Written problem: In the listing, take the part that opens with the line containing "Click the Reference # label" and closes with the line containing "Open Data structures from the sidebar", and write it out again with "sidebar" swapped for "side panel". Keep everything else the same.

#### Dataset rows ####

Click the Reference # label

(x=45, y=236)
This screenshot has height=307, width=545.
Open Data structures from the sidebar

####
#### Dataset rows ####

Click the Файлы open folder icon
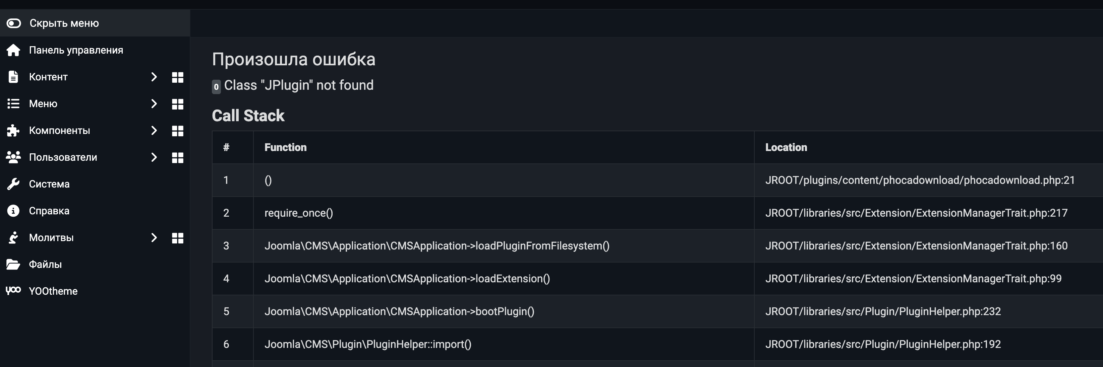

####
#### Dataset rows ####

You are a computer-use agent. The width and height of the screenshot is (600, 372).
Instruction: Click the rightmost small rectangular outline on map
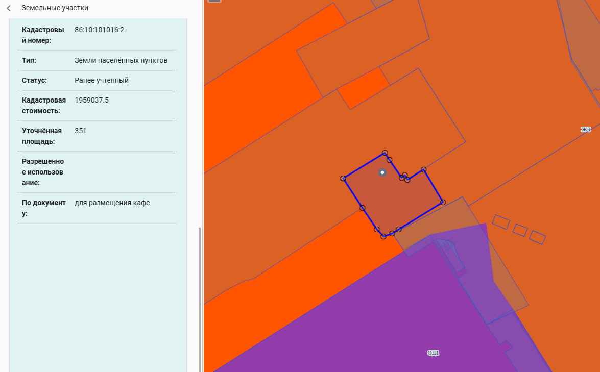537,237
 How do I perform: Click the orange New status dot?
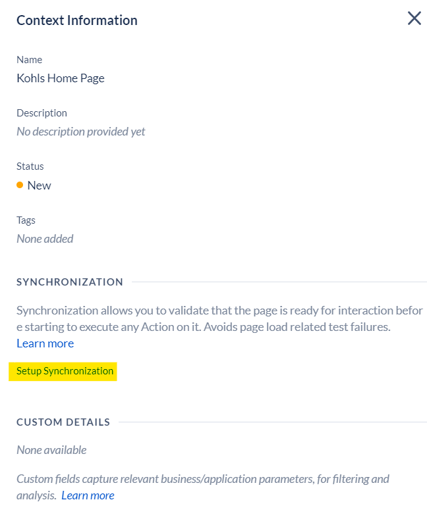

####

Solution for this task:
Click the Reference # label

(x=45, y=236)
This screenshot has height=307, width=545.
Open Data structures from the side panel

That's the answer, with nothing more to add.